Director – Yoo Ha – 2006 – South Korea – 140m

*****

As GoodFellas as it gets! Yoo Ha’s gangster film compares favourably to Scorsese’s classic on many levels, an underrated dirty gem of Korean noir – from the London Korean Film Festival (LKFF) 2017

Byung-doo, 29, (Jo In-sung) is a smart, lean and hungry gangster on the mean streets of Seoul, in A Dirty Carnival. As a debt collector he successfully collects payments from difficult customers. Yet his immediate boss Sang-chul (Yun Je-mun) pays him so little that Byung-doo must constantly beg him for the money to pay his mother’s apartment rent. Looking out for those beneath him and determined to better himself in the wider organisation, Byung-doo realises that its overall boss Hwang (Chun Ho-jin) would like nothing more than to get the sycophantic Prosecutor Park (Kwon Tae-won) off his back. Sang-chul clearly isn’t going to do anything about it so Byung-doo takes the task upon himself. He and one of his men drive into the back of Park’s car in a secluded spot and he kills the prosecutor when they get out of their cars to exchange details.

Byung-doo’s best mate Min-ho (Min Nam-koong) is an aspiring film director who can’t sell the script for the gangster film on which he’s working because the studio producer he approaches doesn’t think it’s realistic enough. After meeting up with Byung-doo, Min-ho chances to observe the latter and his men caught up in a vicious fight to defend a nightclub’s premises. He realises that his old pal is a genuine, real life gangster and decides to mine him for all the background information he possibly can. The studio subsequently accepts Min-ho’s “much more realistic” script from which he makes a highly successful film. Alas, many of the scenes are lifted directly from life, including Park’s murder. Byung-doo eventually realises he may have to kill his friend in order to survive. But it may already be too late for both of them.

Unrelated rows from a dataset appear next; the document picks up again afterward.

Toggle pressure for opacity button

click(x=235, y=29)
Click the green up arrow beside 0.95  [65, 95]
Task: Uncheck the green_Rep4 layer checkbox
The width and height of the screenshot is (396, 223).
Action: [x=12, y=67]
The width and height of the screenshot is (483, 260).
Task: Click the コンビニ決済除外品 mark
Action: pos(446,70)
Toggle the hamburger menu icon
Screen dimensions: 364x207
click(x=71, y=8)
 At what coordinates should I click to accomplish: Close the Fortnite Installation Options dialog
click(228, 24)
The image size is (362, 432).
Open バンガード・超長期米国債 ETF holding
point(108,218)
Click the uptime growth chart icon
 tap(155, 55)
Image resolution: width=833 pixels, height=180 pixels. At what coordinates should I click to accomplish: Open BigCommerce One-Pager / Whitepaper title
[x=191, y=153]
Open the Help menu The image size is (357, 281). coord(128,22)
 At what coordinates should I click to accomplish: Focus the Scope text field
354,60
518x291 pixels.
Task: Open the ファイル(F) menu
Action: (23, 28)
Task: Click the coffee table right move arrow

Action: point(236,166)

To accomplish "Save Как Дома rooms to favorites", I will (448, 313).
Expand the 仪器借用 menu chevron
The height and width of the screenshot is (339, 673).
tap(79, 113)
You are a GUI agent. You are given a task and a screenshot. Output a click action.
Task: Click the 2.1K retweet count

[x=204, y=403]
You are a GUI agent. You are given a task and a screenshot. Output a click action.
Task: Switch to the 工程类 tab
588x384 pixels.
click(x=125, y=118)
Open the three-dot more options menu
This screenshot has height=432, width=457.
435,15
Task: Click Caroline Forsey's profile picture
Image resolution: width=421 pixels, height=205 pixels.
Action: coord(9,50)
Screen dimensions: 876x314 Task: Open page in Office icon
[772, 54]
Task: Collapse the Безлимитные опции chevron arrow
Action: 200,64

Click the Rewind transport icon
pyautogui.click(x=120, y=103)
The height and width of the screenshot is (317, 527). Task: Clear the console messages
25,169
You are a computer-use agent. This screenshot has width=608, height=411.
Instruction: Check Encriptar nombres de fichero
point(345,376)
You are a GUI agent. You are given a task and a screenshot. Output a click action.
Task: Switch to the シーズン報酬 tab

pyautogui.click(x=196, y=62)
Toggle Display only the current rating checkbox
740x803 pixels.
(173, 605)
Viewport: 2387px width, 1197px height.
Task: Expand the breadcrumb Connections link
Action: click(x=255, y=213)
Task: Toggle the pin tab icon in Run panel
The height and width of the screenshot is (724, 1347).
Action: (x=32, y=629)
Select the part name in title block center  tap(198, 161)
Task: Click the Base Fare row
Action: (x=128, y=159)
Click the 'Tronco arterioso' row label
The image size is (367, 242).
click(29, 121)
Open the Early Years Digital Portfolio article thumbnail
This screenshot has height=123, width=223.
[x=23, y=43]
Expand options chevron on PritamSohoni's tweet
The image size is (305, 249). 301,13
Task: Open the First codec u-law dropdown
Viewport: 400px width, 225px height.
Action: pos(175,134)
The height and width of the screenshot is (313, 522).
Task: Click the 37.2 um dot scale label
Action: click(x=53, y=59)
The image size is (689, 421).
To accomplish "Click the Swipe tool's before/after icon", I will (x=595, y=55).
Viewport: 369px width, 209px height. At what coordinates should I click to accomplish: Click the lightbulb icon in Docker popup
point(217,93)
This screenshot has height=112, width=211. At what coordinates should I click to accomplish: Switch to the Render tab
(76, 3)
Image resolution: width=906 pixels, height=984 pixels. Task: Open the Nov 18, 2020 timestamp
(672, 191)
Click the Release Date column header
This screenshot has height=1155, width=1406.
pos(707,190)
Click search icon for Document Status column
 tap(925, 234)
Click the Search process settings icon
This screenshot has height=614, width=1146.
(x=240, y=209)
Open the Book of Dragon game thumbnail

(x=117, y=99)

Before the two men’s relationship sours, Min-ho reintroduces Byung-doo to the girl he fancied in school Hyun-joo (Lee Bo-young), who now works in a bookstore. Their developing relationship is going well until the night a work colleague sexually harrasses Hyun-joo on the street and the outraged Byung-doo brutally beats him up in front of her. Horrified, she immediately walks away from him and out of his life, but he’s still fixated on her and wants the relationship to continue.

Unlike much of the more recent, slicker and formulaic Korean gangster fare, there’s a gritty sensibility recalling low budget, Hong Kong marvel Made In Hong Kong (Fruit Chan, 1997). Yoo’s narrative charts its way between compelling gang fights, ruthless killings, good and bad romantic episodes and down to earth, everyday scenes involving people unlucky enough to have for a relative a gangster whose deeds will adversely affect their own lives.

A Dirty Carnival would make a terrific double bill with GoodFellas (Martin Scorsese, 1990). Both boast well observed characters in terms of gangsters and their wives or girlfriends. Both involve loyalty and betrayal. As people are beaten up, killed or buried alive, the viewer is compelled to watch in horrified fascination. Looking at the plight of the gangsters’ womenfolk, we’re torn apart. Yet we like Byung-doo. He gives his job everything he’s got and treats the men below him in his organisation with great respect, looking out for their interests.

Like GoodFellas‘ three protagonists, Byung-doo is an outsider trying to work his way up the organisation’s ranks with the odds stacked against him. Tasked with moving poor residents out of an area so it can be developed to line his boss’ and his own pockets, it becomes clear just how ruthless and self-centred a social parasite he is. Alongside his traumatised girlfriend Hyun-joo, when he commits acts of extreme violence we want to get as far away from him as possible. We like him as a character in a movie just like we like the three guys in GoodFellas despite their horrifically violent acts, but we might not want anything to do with any of them in real life.

A Dirty Carnival is well-paced and grips the viewer in an emotional vice from start to finish. Ten years on, this neglected masterpiece has lost none of its ability to engage and shock in equal measure. It deserves to be far more widely seen.

A Dirty Carnival plays in the London Korean Film Festival (LKFF) 2017.